Discounting of contrary arguments. In his references to the debates in the Free Church General Assembly between 1866 and 1872 – the pro-hymn arguments of which he largely reproduces and endorses in his booklet – he discounts the arguments put forward in opposition to the introduction of hymns. He ignores completely the contributions of such men as Hugh Martin, James Begg and Robert Elder. From a lengthy speech by John Kennedy he selects a brief remark where Kennedy distinguishes between a private use of hymns and the exclusive use of Biblical Psalms in public worship and alleges that Kennedy and those who took his view could not answer questions regarding a scriptural warrant for this distinction. He then makes the astonishing assertion that “it would appear that the inability of exclusive-psalm-singers to answer such questions contributed largely to the outcome of the debate in the Free Church of Scotland in 1872 which led to the provision of a full hymn book”. Mr Murray knows that answers were given, whether or not he accepts them, by each of the men named above, to these and other questions submitted by the advocates of hymns but that, for reasons which had nothing to do with the debate, its outcome was certain before it began.
Unwarranted assessments. Mr Murray introduces notes into his discussion which are somewhat offensive and prejudicial. He gives the impression that those who contend for exclusive psalmody think complacently that only they are engaged in pure worship. However, in contending for pure worship as to the form, we are not oblivious to the fact that worship defective in form may be real, although displeasing to God in so far as it is not according to His mind, and that worship which is pure in form may be defective in other respects. Grace must be sought to worship both in Spirit and in truth.
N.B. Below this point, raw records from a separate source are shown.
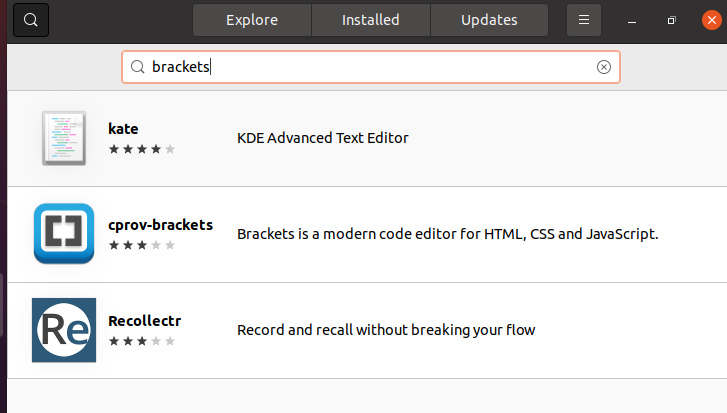Open the hamburger menu
Viewport: 727px width, 413px height.
584,20
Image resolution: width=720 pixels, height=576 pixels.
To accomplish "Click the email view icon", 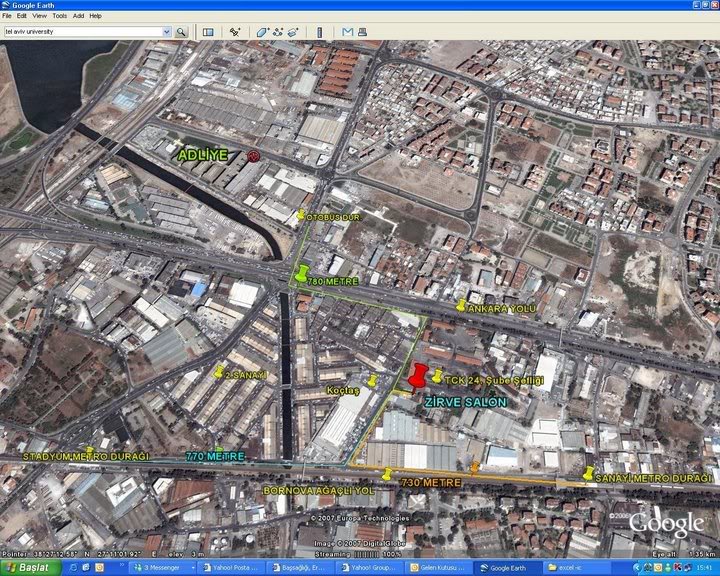I will [347, 32].
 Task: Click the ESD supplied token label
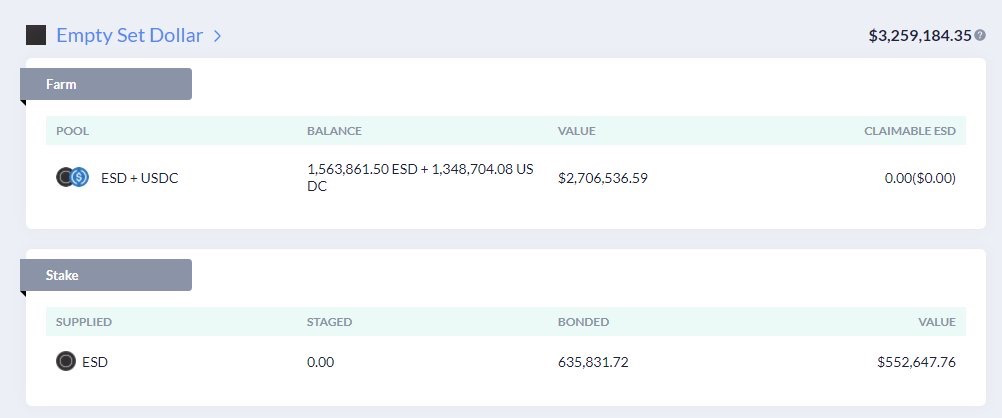[94, 362]
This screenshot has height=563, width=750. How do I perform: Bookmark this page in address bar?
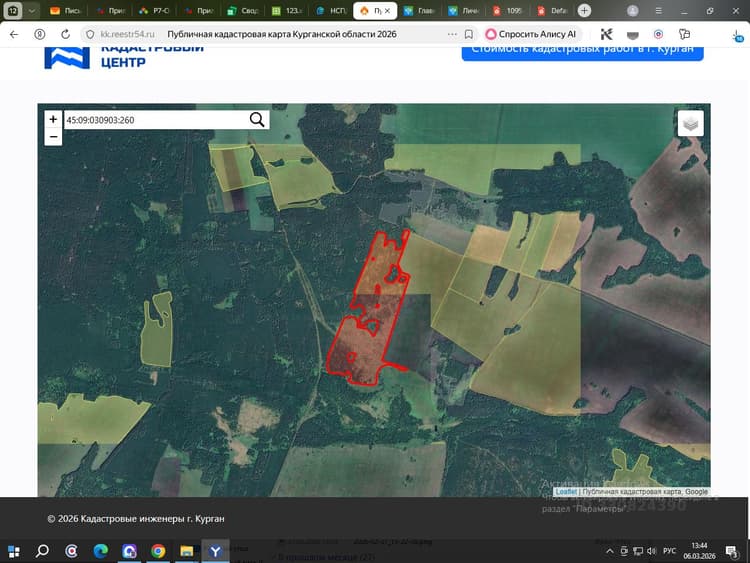point(469,34)
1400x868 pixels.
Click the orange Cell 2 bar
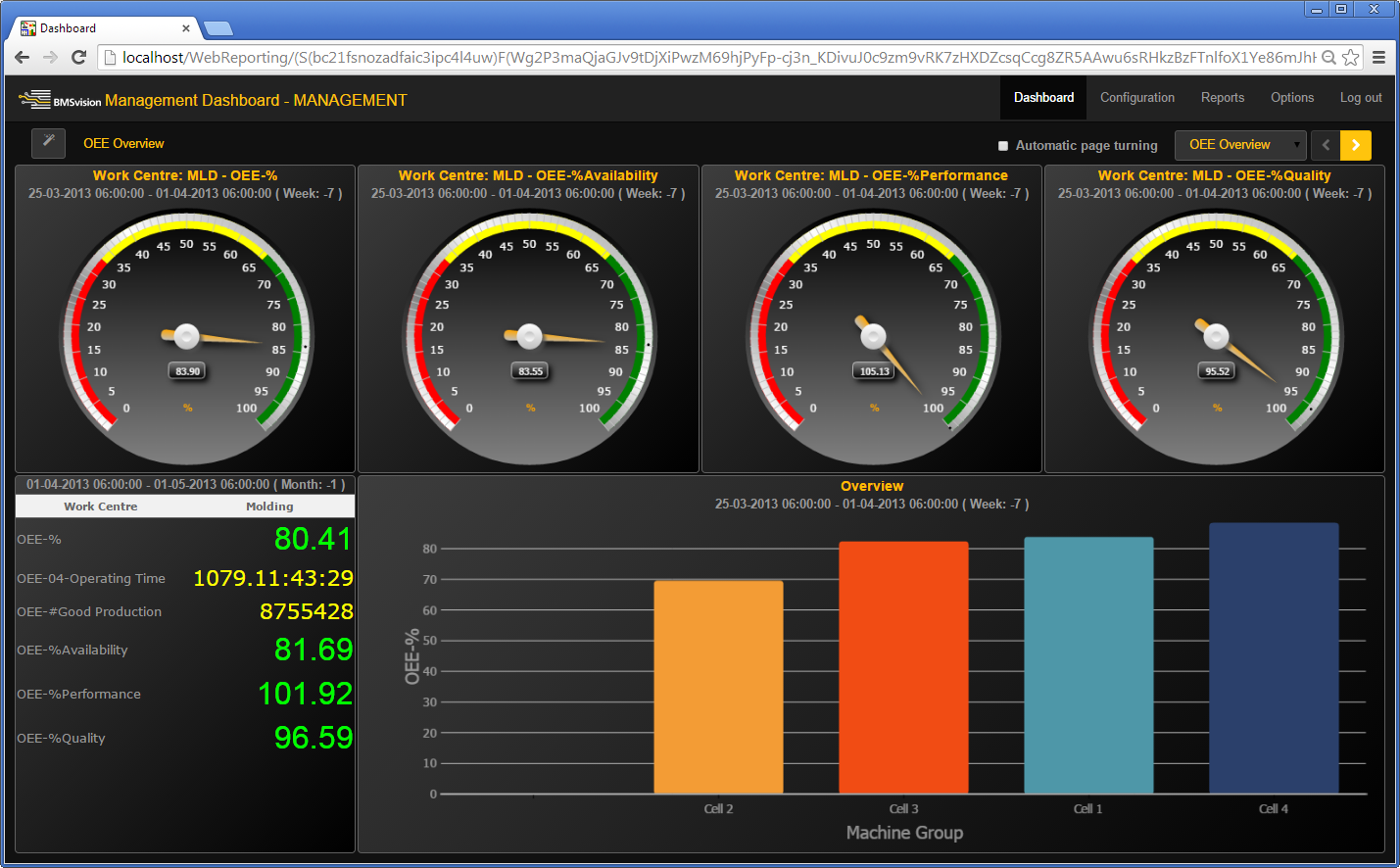tap(718, 687)
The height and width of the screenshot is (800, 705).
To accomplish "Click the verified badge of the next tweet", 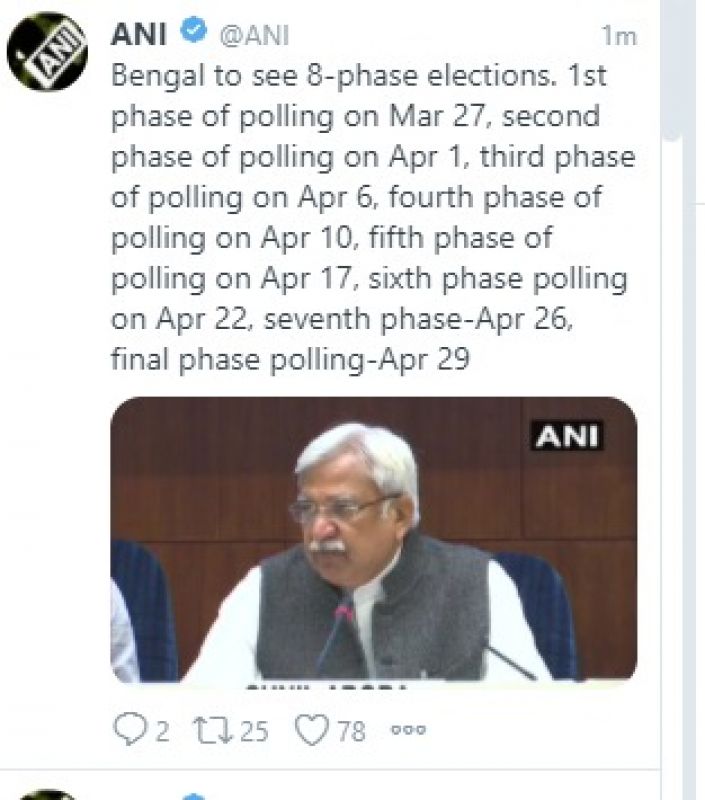I will pyautogui.click(x=192, y=796).
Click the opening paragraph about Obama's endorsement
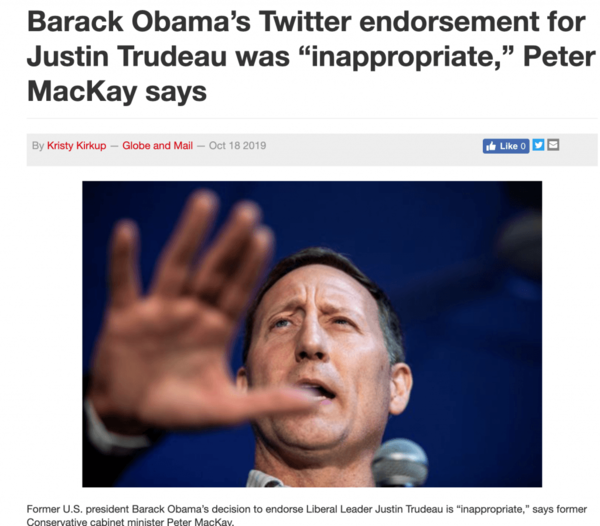The image size is (600, 526). point(307,515)
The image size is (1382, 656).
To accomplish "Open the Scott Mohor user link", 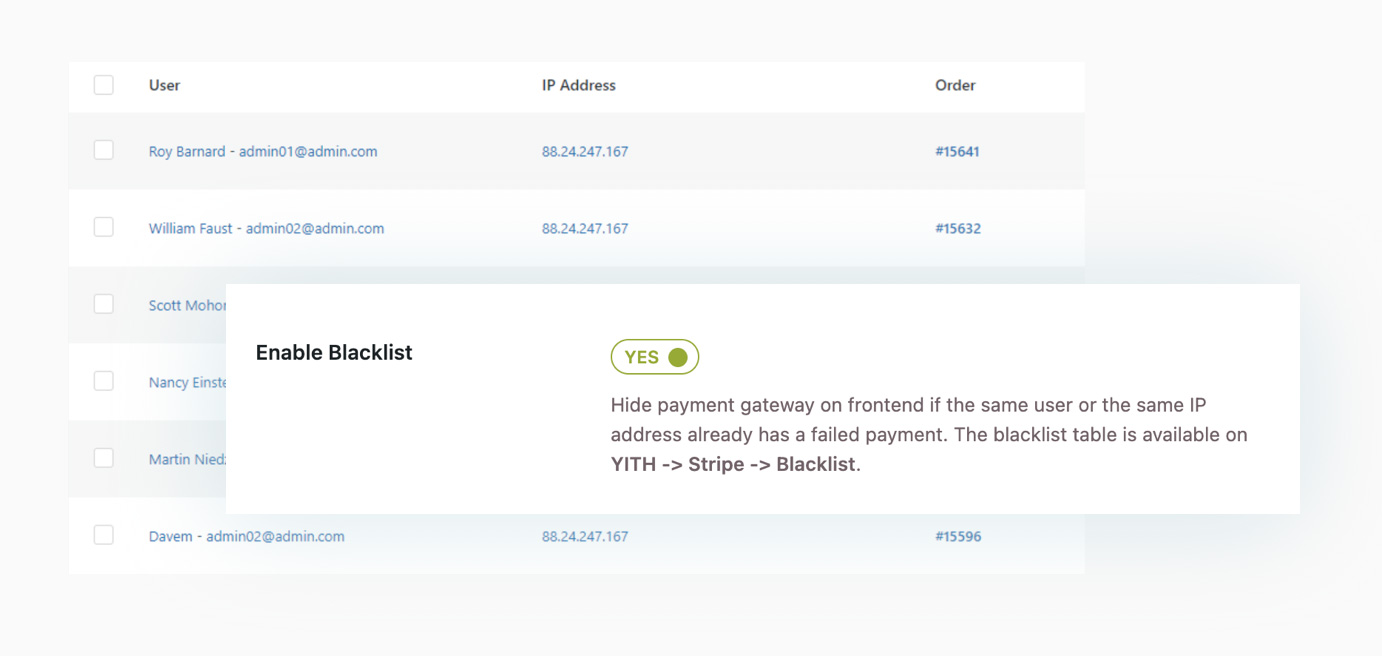I will (187, 306).
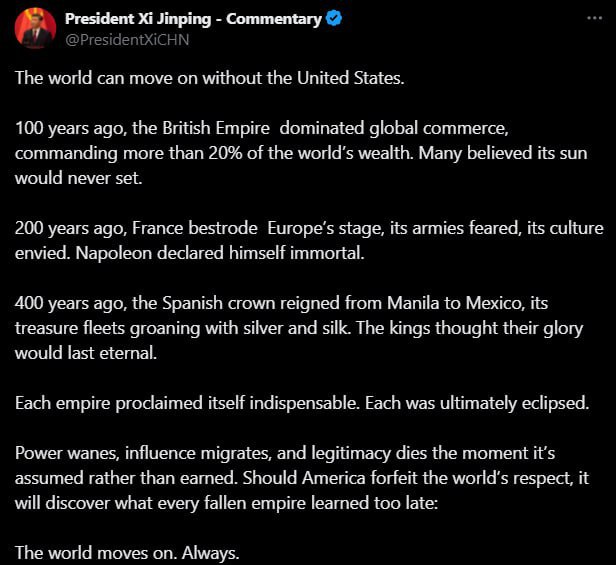Click the opening line about the United States
The width and height of the screenshot is (616, 565).
(210, 78)
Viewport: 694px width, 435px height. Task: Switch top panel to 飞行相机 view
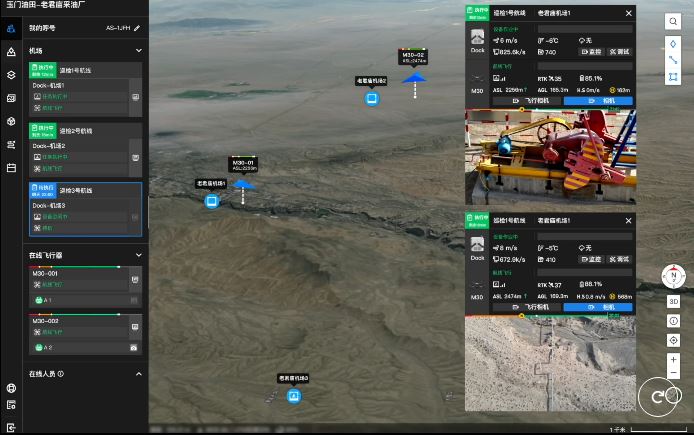pyautogui.click(x=530, y=101)
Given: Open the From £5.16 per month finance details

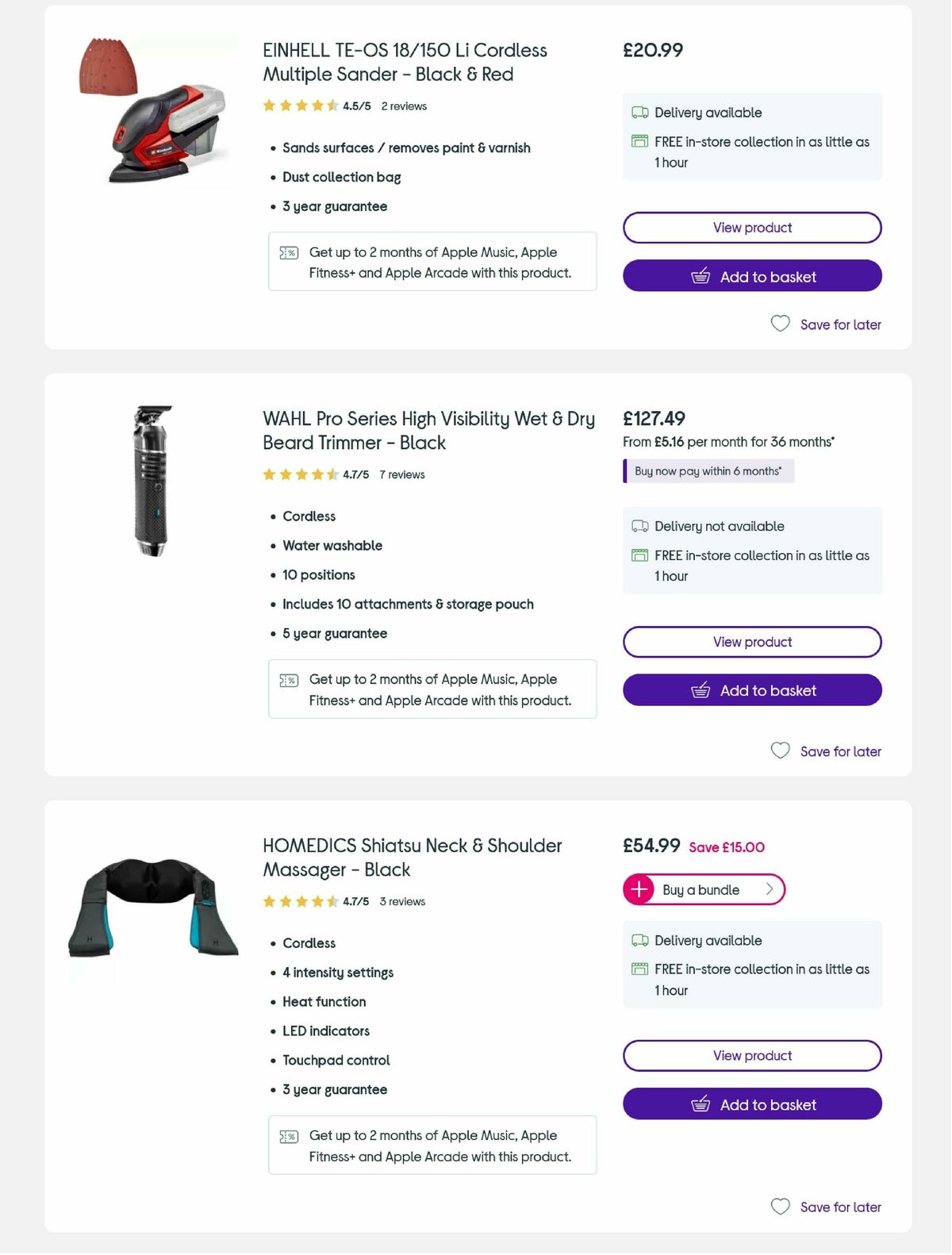Looking at the screenshot, I should pos(727,442).
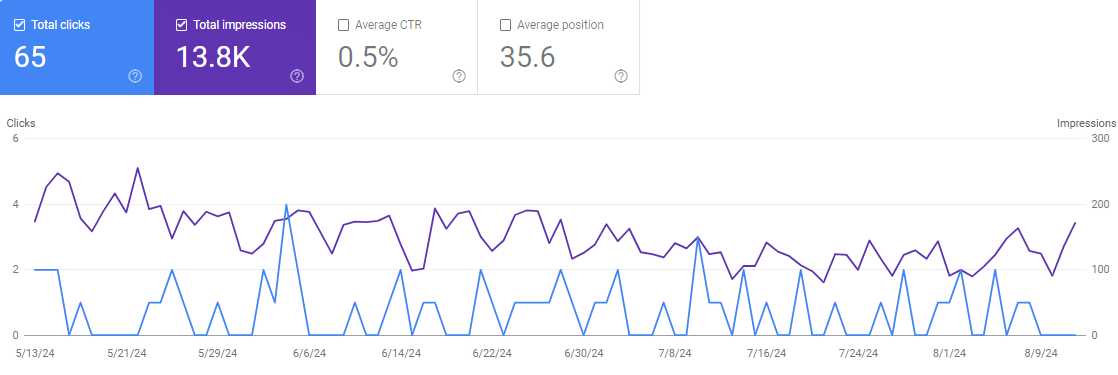This screenshot has height=375, width=1118.
Task: Click the 0.5% average CTR value
Action: tap(368, 57)
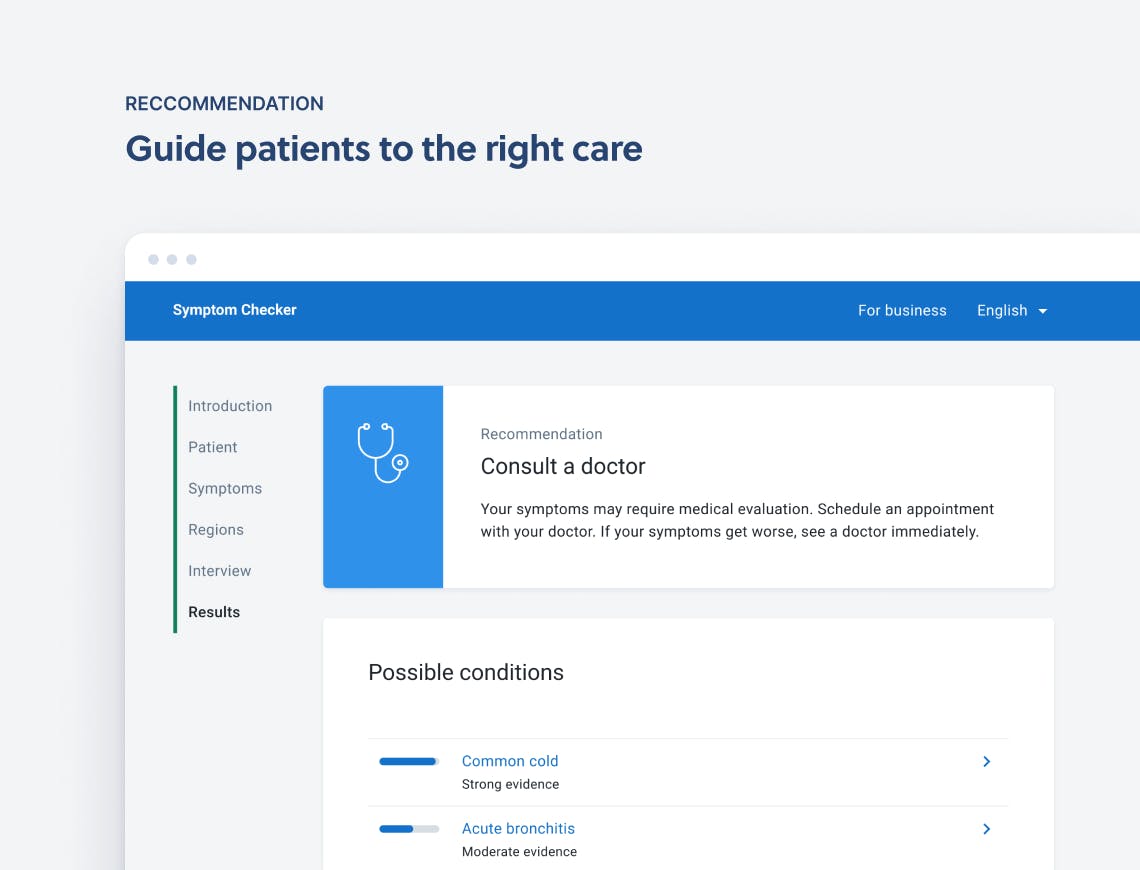Expand the Acute bronchitis condition chevron
1140x870 pixels.
pyautogui.click(x=986, y=829)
Mr Murray, no doubt unintentionally, is rather immodestly condescending and judgemental when he “acknowledges that a few of the finest Christians he has known have been exclusive psalm singers: their lives and testimonies rose above the limitations of the language of their customary praise. That such is commonly the case in psalm-singing congregations is, however, as open to doubt today as it was in the time of Isaac Watts. In such congregations it is not normal for assurance of salvation to have the prominence which it ought to have, and the language of prayer can too easily become the language used ‘before faith came’ (Gal 3:23).” Such an assessment has no foundation in either historical or contemporary fact. To attribute the state of which he complains to exclusive use of the language of divinely-inspired Psalms in praise approaches to being a slur, not on men, but on the truth itself.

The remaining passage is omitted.